• _The tasks_:
a) In the essay on conspiracy theorists, what code name for Santa is used in Sweden?
b) Continue the essay on conspiracy theorists from its final sentence.
===== Provided text =====
This is the beginning of, hopefully, a short series of articles on odd thinking. In line with what I think will emerge as the general theme, the first thing I need to do is define what a “conspiracy theorist” is.
For me, it is a matter of perspective, the vantage point
from which the conspiracy theorist views a problem, or what they perceive of as
a problem. It isn’t merely that the
person believes that there are conspiracies in this world.
There have been conspiracies. Real conspiracies. The attacks on the Twin Towers, the Pentagon and whatever the other hijacked plane
had as its target (that is the hijackers conspired, together with their
masters) involved a conspiracy. There
was a conspiracy involved in the coverup of the Watergate burglaries.
There was a conspiracy by Tom Cruise and some other less famous people
in the Operation Valkyrie attempt to
assassinate Hitler. There was a
conspiracy involved in hiding the effect of tobacco on health. Volkswagen people conspired falsify emissions
data.
While these were all real, they were, in a sense, minor
conspiracies. That is to say that they
involve only a relatively small number of conspirators and those conspirators
only intended to directly impact a relatively small number of people. For example, the attack on the Twin Towers
certainly involved the intentional murder of everyone on the planes, and
everyone in the direct impact zone, but they were unlikely to have been
confident that they’d bring down both buildings entirely with so many people
inside and there was absolutely no intention to conduct the attack in such a
way as to make it secret from the whole world.
They didn’t, for example, board the planes with latex masks and voice
modifiers, all pretending to be Tom Cruise.
There are some massive conspiracies that are real. Like the Santa conspiracy, perpetrated by almost
all western parents (although they might use different code names to maintain
the pretence, like Tomten in Sweden, or Sintaklaas in the Netherlands). Or the concerted effort to make people believe
that “Turkish delight” is not disgusting.
Knowing that these sorts of conspiracies are real does not
make one a “conspiracy theorist”.
===== Data segment =====
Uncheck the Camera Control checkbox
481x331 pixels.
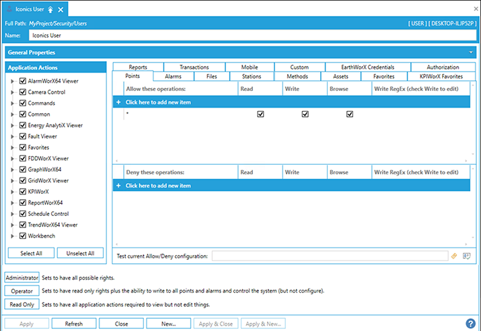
=====
• _Answers below_:
a) Tomten

b)
To be conspiracy theorist, in my definition, requires a pathological
mode of theorising that implies one or (usually) more grand conspiracies. A grand conspiracy involves either a massive
number of conspirators or a massive number of victims of the conspiracy (usually
everyone bar a few very special people in the know) – or both. A conspiracy theorist may also have a couple of
more mundane conspiracy theories in his arsenal.
Note that the implication of a grand conspiracy does not
need to be explicit. To take a ridiculous
example, some people think that the Berenstain Bears used to be called the “Berenstein
Bears”, but something happened to change the name. Believing this does not seem at first blush
to involve a conspiracy. However, if you
think a little further, the explanations required for the Berenstain Bears to
have been called the Berenstein Bears in the past all involve a conspiracy.
Perhaps there was a concerted effort to replace all copies
of the books and other merchandise with the “new” spelling – which would require
massive numbers of people who know the truth and are concealing it from the
rest of us (for no apparent reason).
Perhaps there is an alternate reality in which they do have
a different name and memories from that reality has bled into ours. This involves other instances, like that for
this the phenomenon is named. Some
people remember (incorrectly) that Nelson Mandela died in jail in the 1980’s
before he was released to later become the President of South Africa. Other examples include Froot Loops (which were
once called Fruit Loops but only a very long time ago), the Monopoly Man’s monocle
(he doesn’t have one), Mona Lisa’s missing smile and any one of a huge number
of more personal misrememberings.
My personal one is that I used to live three houses from someone
who worked at a local car dealership, and I did the afternoon paper-round that
covered that car dealership. I moved
away to go to university and during those years, the dealership changed its
name. When I came home to visit a few
years later, I mentioned the dealership by its old name and was met with blank
stares. My family and friends all
believed that the new name had been its name forever. (However, a state document that I dug up from
the internet shows that the old name that I remember was there from as early as
1964 and they were deregistered 20 years after I finished university.)
Clearly, the simplest explanation here is that people have imperfect
memories (and change blindness). The conspiracy theorist explanation is that
there are alternative realities that impinge on our – and scientists who are aware
of this fact have been hiding it from everyone (for no apparent reason).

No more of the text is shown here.